» **Exercise directions**
Quote the entries below from the line with "742x371 pixels." through the line with "Task: Click the 배송기사정보 label", both ends included, and only those lines.

» **Information**

*-*-*

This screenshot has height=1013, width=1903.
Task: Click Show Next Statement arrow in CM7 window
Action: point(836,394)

*-*-*

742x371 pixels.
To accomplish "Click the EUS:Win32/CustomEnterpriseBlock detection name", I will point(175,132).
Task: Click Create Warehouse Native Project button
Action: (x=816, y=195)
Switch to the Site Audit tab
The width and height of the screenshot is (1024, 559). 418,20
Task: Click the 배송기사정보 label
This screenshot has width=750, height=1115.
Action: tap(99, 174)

*-*-*

» **Solution to the exercise**
742x371 pixels.
To accomplish "Click the EUS:Win32/CustomEnterpriseBlock detection name", I will point(175,132).
Task: Click Create Warehouse Native Project button
Action: (x=816, y=195)
Switch to the Site Audit tab
The width and height of the screenshot is (1024, 559). 418,20
Task: Click the 배송기사정보 label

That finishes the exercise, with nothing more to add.